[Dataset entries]
-------------------------
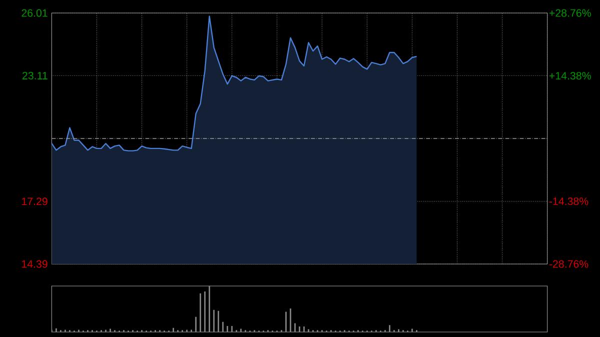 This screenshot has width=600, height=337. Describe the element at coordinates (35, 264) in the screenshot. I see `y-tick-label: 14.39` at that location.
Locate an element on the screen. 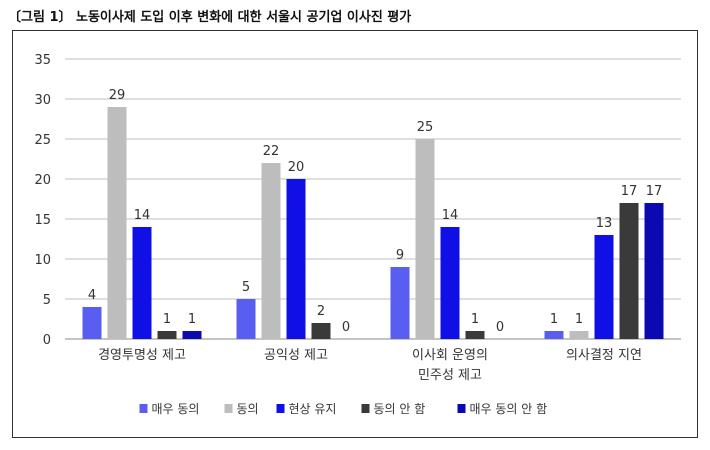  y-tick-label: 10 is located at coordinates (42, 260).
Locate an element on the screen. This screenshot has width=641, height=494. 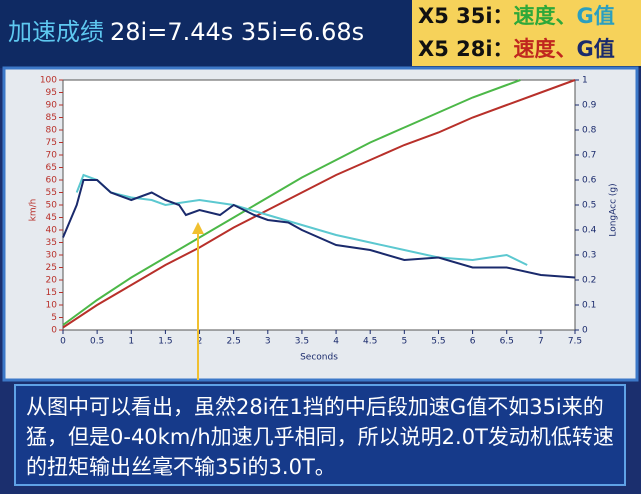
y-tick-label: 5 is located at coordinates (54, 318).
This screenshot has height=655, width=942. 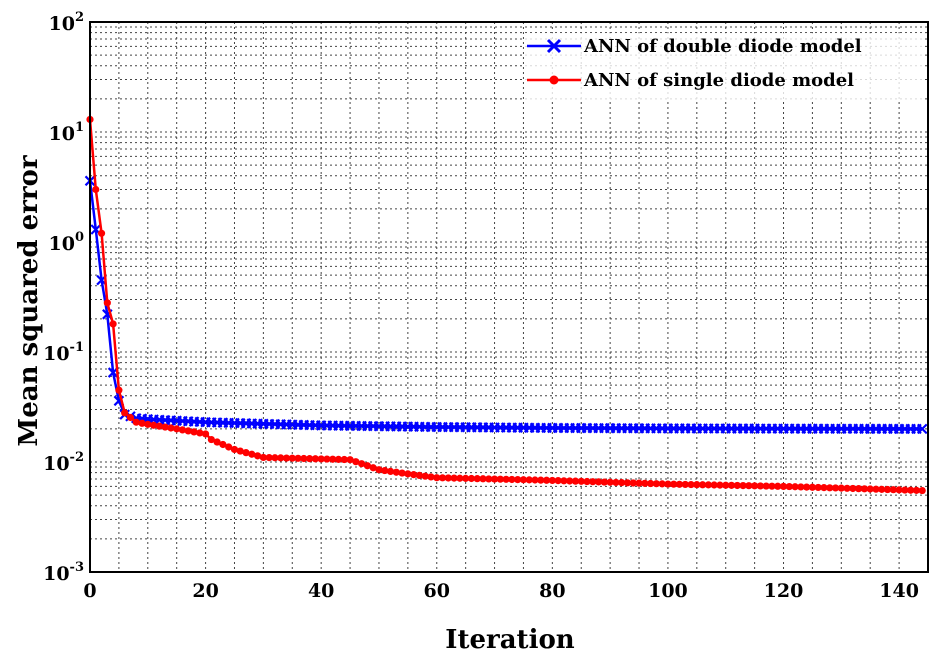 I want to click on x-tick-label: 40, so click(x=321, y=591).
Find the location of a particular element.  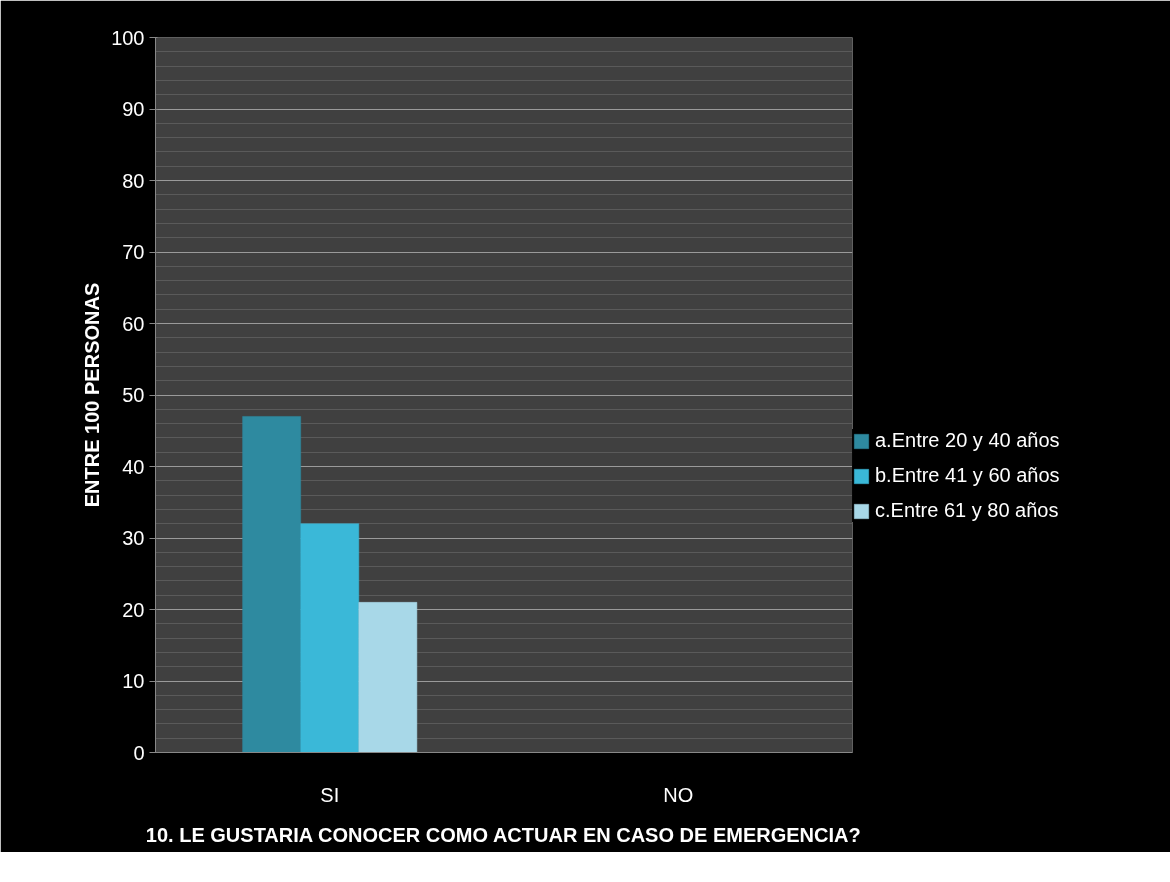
-------------------------
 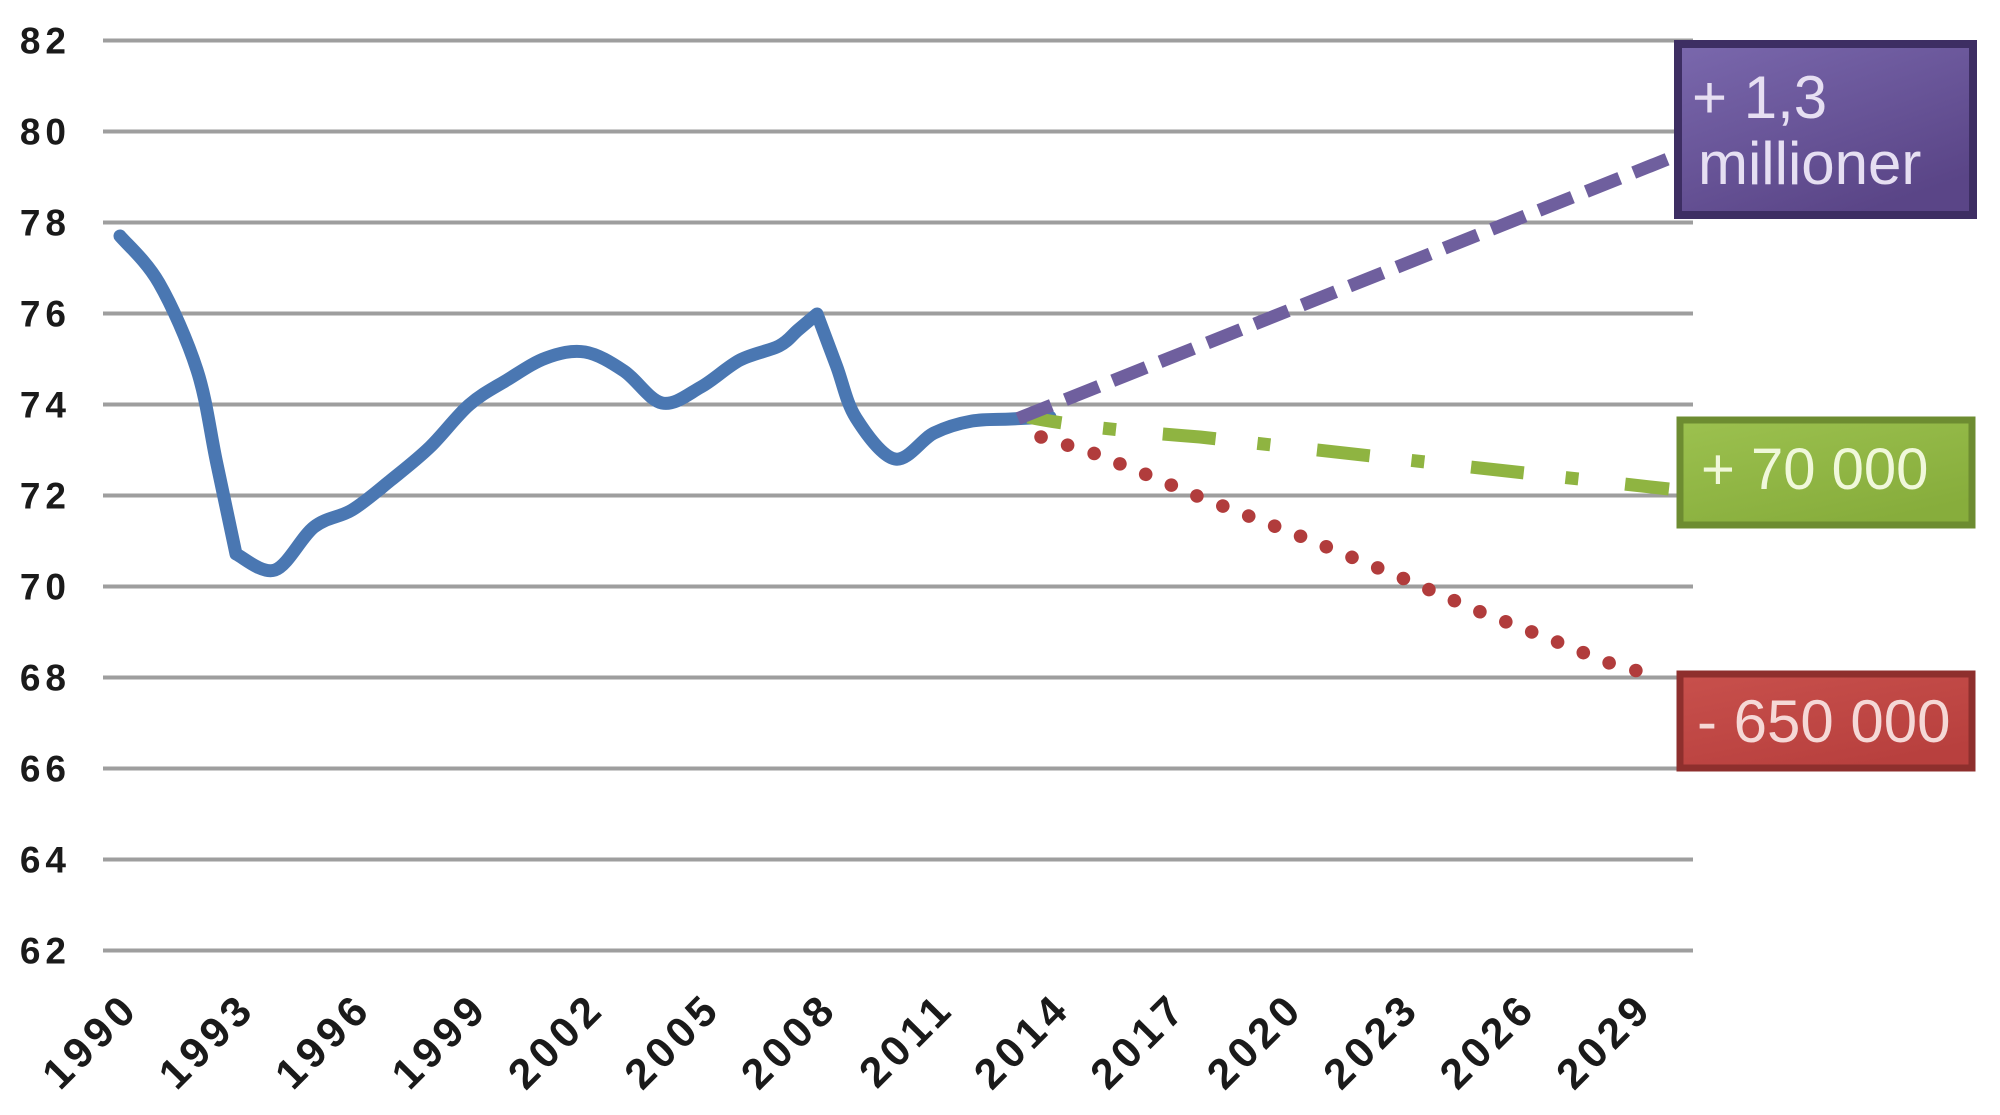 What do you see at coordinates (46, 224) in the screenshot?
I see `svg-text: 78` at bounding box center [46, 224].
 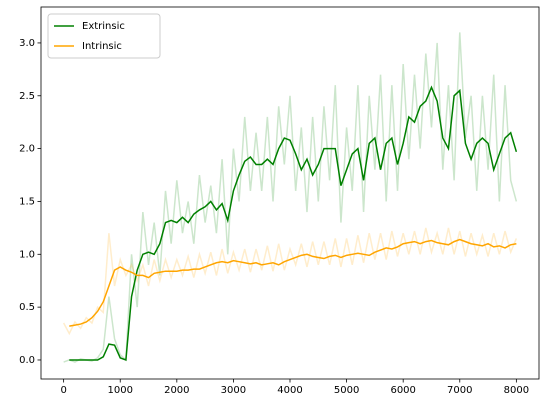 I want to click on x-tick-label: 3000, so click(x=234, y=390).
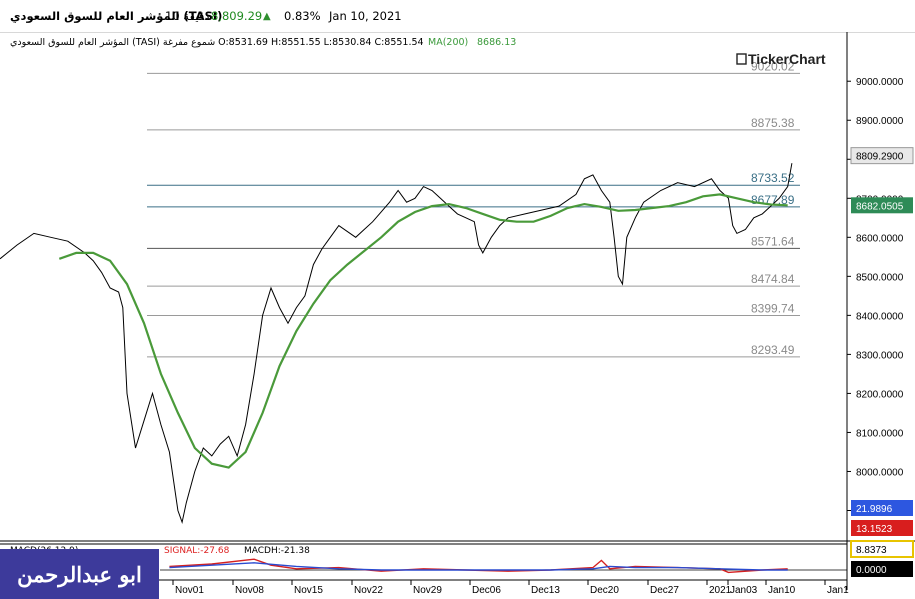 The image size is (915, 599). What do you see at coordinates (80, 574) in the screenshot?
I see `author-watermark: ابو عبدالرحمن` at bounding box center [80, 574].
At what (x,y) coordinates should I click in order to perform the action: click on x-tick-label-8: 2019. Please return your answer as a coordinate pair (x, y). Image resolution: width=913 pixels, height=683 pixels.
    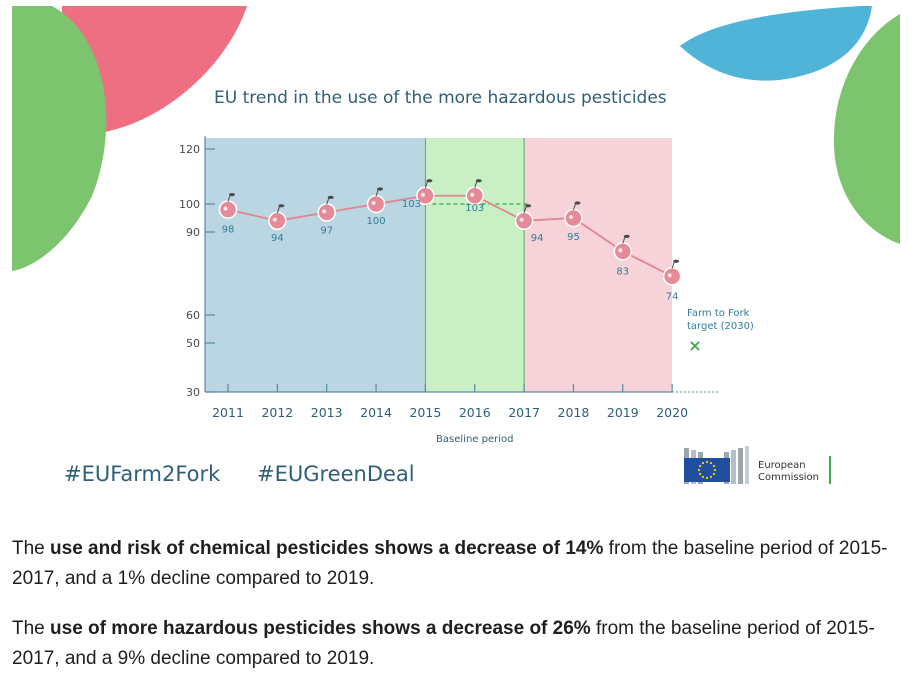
-------------------------
GOAL OF THE EXERCISE:
Please rewrite the part of the items that opens with the line containing "I want to click on x-tick-label: 3000, so" and closes with the line containing "At what (x,y)", substituting "Screen size" for "Image resolution" and keeping everything else the same. Omit the pictures from your answer.

ANSWER BELOW:
  I want to click on x-tick-label: 3000, so click(x=234, y=390).
 The image size is (915, 599). What do you see at coordinates (80, 574) in the screenshot?
I see `author-watermark: ابو عبدالرحمن` at bounding box center [80, 574].
At what (x,y) coordinates should I click in order to perform the action: click on x-tick-label-8: 2019. Please return your answer as a coordinate pair (x, y). Screen size: width=913 pixels, height=683 pixels.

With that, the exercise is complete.